- Material for this task:
— BEGIN —
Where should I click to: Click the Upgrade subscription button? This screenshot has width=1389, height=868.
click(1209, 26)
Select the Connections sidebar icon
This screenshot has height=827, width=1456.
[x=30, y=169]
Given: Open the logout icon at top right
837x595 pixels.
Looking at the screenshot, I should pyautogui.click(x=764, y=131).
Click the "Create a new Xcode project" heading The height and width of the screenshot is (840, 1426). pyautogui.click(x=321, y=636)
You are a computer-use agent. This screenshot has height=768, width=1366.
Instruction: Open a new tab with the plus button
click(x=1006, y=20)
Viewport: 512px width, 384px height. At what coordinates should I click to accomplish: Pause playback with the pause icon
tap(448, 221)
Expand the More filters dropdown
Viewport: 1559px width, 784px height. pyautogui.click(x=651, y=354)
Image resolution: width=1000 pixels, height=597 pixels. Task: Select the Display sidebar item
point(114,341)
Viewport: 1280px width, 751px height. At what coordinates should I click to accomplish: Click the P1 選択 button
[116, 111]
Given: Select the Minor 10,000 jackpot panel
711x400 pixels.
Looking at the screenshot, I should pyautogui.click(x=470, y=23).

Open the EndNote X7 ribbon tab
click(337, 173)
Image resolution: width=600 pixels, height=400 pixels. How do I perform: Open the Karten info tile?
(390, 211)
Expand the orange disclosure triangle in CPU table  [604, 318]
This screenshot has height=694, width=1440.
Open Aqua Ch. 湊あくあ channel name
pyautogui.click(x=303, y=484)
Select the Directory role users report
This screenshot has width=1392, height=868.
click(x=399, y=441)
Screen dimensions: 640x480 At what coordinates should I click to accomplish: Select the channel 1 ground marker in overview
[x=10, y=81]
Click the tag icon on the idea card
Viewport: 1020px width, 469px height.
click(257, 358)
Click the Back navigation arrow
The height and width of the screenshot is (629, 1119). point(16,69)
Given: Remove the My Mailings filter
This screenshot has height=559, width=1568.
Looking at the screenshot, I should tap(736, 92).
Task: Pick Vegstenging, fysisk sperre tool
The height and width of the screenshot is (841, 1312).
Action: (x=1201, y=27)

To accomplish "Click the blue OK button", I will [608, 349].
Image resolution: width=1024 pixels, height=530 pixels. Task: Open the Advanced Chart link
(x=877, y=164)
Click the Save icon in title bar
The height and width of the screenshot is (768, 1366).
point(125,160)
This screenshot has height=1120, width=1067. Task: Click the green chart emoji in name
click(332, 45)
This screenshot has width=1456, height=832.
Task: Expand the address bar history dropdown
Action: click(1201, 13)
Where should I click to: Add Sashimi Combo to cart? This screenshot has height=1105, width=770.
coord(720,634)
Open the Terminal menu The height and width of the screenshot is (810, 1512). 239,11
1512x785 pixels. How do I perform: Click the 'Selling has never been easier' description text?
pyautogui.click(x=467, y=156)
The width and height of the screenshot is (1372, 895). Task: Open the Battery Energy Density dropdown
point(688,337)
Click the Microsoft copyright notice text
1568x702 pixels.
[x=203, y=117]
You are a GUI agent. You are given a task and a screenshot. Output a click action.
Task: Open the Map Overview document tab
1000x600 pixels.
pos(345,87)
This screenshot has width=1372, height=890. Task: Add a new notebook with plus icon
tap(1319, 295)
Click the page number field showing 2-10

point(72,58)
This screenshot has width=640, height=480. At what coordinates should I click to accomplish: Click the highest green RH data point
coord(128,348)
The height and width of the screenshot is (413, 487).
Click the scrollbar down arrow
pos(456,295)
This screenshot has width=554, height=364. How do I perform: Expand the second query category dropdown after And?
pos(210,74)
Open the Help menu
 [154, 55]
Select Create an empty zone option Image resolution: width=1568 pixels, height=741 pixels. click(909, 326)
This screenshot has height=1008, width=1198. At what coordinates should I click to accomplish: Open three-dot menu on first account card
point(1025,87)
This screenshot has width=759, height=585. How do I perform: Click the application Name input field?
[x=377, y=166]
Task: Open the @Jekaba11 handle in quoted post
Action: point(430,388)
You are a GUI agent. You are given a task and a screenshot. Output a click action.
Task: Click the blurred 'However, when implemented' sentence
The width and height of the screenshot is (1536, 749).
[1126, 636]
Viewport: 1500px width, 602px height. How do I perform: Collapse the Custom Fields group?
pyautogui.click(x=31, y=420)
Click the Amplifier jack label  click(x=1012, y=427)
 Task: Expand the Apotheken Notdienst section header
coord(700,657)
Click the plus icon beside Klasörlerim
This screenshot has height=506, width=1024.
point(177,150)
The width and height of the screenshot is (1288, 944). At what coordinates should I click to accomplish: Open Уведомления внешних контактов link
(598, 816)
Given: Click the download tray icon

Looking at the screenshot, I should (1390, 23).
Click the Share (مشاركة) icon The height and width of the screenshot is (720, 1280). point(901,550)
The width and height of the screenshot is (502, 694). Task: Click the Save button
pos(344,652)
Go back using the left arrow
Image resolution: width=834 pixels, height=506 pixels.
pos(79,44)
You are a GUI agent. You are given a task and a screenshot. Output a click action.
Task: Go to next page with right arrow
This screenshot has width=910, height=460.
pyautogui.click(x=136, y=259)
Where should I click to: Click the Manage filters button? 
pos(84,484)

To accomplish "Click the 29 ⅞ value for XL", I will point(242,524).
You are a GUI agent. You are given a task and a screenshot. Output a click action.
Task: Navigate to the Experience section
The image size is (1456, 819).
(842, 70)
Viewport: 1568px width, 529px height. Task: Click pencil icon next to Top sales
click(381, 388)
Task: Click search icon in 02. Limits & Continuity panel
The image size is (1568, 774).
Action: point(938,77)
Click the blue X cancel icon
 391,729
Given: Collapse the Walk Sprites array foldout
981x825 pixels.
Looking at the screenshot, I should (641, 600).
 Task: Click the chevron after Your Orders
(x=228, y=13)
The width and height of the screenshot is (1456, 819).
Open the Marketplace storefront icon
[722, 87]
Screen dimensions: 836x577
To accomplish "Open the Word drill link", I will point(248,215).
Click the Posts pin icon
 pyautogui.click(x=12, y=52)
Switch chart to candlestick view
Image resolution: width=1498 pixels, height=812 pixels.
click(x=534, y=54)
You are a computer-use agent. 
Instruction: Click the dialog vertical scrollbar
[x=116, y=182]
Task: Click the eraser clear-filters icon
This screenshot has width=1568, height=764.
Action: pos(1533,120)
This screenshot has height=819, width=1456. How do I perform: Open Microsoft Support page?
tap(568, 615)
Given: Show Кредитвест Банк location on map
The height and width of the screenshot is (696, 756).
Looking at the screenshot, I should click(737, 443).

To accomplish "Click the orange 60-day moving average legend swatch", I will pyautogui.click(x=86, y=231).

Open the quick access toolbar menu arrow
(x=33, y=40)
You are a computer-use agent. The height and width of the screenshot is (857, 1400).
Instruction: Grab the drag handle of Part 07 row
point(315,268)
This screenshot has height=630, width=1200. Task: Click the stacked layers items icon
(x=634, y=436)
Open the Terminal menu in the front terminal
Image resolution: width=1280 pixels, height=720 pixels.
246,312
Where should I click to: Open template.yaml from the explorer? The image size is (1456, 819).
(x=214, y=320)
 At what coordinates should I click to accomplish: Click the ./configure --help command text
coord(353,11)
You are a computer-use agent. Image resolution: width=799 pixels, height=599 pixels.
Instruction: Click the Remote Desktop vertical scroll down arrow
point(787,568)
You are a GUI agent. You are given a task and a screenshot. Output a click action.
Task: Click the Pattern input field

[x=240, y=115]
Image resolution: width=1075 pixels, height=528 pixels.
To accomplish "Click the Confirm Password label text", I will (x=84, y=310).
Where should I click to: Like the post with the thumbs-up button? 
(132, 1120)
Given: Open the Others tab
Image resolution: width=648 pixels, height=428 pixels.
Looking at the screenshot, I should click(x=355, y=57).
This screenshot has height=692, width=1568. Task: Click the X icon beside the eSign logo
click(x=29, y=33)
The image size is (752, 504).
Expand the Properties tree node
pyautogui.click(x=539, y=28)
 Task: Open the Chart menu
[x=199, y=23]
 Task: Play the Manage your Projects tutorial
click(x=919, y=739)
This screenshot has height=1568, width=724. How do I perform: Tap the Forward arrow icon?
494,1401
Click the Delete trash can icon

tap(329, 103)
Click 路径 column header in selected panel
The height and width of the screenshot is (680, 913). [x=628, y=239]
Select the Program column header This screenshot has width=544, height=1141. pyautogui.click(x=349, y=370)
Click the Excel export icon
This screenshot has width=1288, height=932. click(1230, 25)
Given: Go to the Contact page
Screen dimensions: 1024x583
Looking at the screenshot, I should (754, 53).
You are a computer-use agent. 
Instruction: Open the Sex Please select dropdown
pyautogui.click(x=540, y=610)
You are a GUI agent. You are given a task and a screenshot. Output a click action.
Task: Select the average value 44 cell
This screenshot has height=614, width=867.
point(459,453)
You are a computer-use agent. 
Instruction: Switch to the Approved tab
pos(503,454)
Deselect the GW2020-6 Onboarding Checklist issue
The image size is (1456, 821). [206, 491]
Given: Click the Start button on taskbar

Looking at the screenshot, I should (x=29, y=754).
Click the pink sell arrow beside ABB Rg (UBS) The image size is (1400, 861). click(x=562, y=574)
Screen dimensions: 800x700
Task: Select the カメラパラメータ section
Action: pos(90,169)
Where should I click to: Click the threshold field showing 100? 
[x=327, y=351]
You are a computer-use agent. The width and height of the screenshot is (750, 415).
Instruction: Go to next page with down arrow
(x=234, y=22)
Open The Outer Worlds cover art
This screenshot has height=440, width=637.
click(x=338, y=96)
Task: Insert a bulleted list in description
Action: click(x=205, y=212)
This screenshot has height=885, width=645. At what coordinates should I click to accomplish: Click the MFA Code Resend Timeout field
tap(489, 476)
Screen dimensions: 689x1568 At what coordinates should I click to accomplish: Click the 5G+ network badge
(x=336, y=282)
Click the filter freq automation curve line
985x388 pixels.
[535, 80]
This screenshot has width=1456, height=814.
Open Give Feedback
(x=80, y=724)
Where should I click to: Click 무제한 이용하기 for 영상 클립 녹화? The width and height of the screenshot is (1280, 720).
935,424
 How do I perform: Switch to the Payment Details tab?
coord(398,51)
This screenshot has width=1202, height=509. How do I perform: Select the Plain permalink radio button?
— END —
- Goal: Change "dropdown" to "menu" in the data, beginning at the line that contains "Click the Excel export icon" and stopping after the line that contains "pos(503,454)". Give back only those lines, with everything else unchanged.

- Finished task:
Click the Excel export icon
This screenshot has width=1288, height=932. click(1230, 25)
Given: Go to the Contact page
Screen dimensions: 1024x583
Looking at the screenshot, I should (754, 53).
You are a computer-use agent. 
Instruction: Open the Sex Please select menu
pyautogui.click(x=540, y=610)
You are a GUI agent. You are given a task and a screenshot. Output a click action.
Task: Select the average value 44 cell
This screenshot has height=614, width=867.
point(459,453)
You are a computer-use agent. 
Instruction: Switch to the Approved tab
pos(503,454)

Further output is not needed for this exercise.